Читаем Деление клетки полностью

Приехав в родной город, я сел в автобус и вышел из автобуса. Передо мной шёл мужчина. Его позвали из-за моей спины: «Славик!» — и он обернулся. Он встал и стал вглядываться туда, откуда его позвали. Он был гладко выбрит, на голове его было высокое утеплённое кепи, а на щеке возле носа — аккуратная бородавка или родинка. Он стоял, выпрямив спину, у него были чистые внимательные глаза, ему было около сорока пяти лет. Я посмотрел на него и сразу представил, что вот так же он оборачивался и смотрел, когда был совсем маленьким Славиком. Это меня очень тронуло.

негатив

Я сидел в вагоне метро и смотрел на тёмный кусок фотоплёнки. Он был засунут между стёклами форточки. Я стал думать о том, как он туда попал и с какой целью. До этого я не встречал отрезков негативов между стёклами форточек вагонов метро. Кусок был невзрачен, криво отрезан и бессмыслен. Но тут поезд ворвался на станцию, и негатив ярко вспыхнул закреплёнными кадрами. Я увидел отпечаток человека в чёрном сиянии и другие цветные картинки.
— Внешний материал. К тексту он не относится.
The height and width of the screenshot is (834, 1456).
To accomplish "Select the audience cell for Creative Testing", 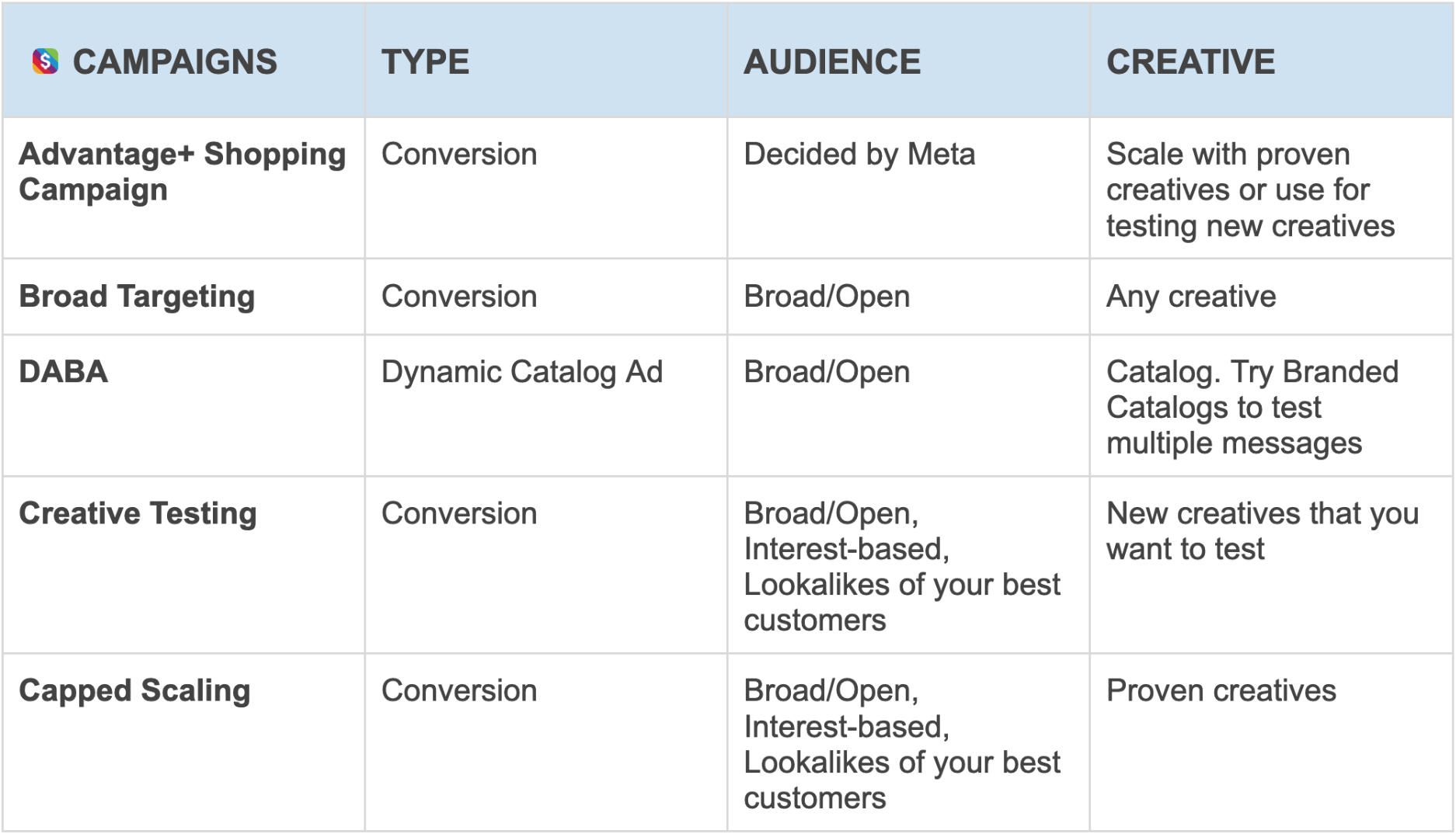I will click(901, 567).
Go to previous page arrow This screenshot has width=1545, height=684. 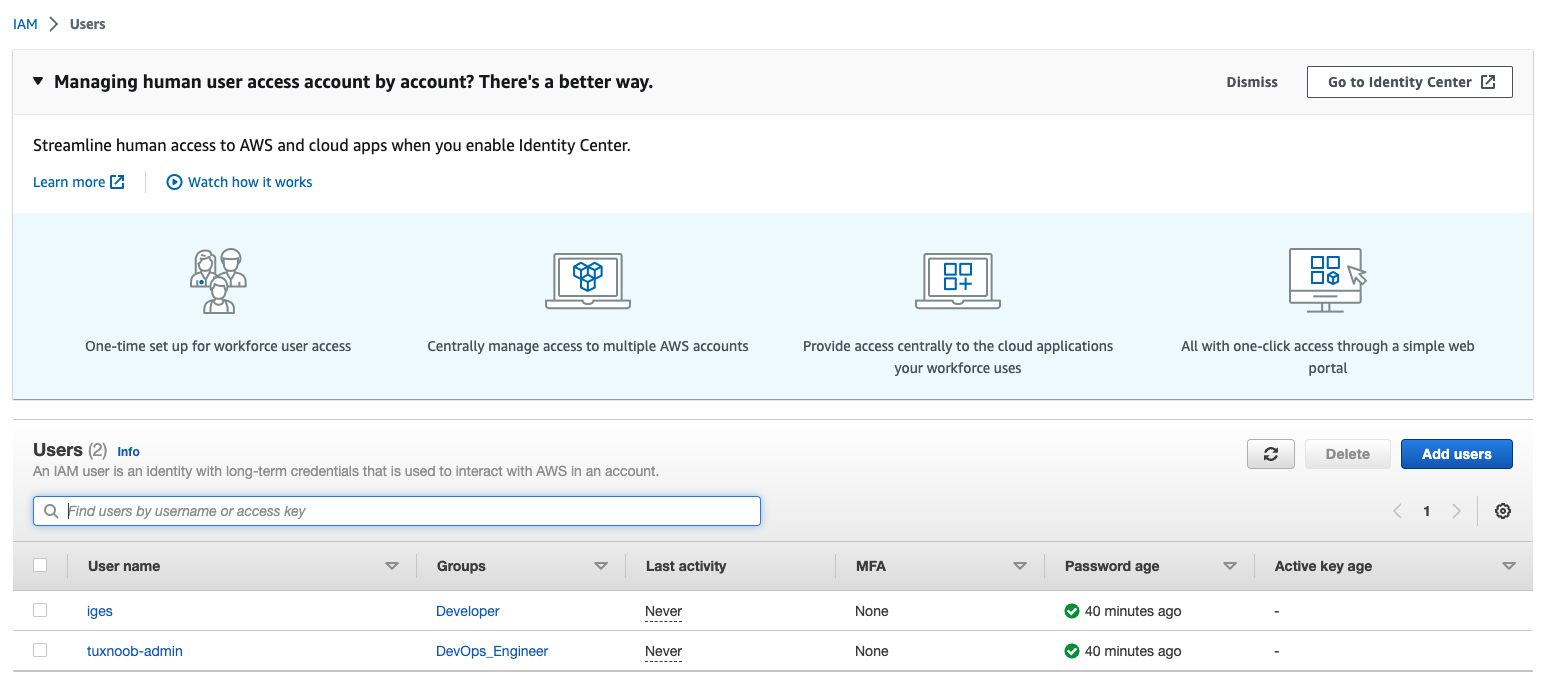[x=1397, y=511]
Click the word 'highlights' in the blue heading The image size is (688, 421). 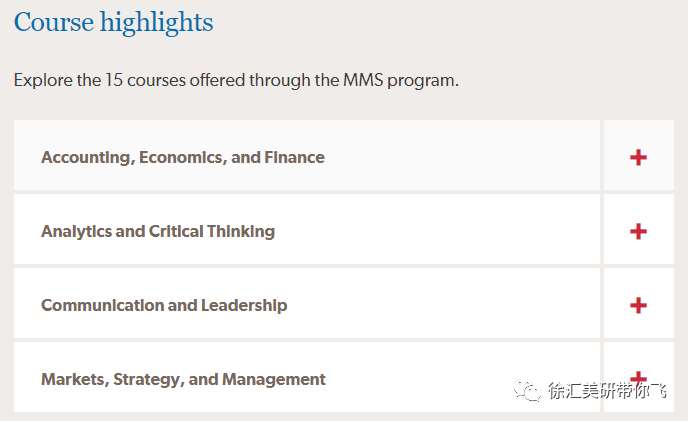157,22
Поезд тронулся, вошёл в тоннель, плёнка погасла.

волейбол

Мы гуляли по краю леса, там, где в деревьях стоит двухэтажный бревенчатый дом. Мы не были возле него очень давно, и многое изменилось. Окна заколотили чёрным пластиком, а сверху древесными планками; на верёвках повесили сушиться разноцветное бельё. «Как будто в этом доме одновременно не живут и живут», — подумал я, рассматривая изменения. Послышались голоса: мы увидели, как на площадке за домом играют в волейбол.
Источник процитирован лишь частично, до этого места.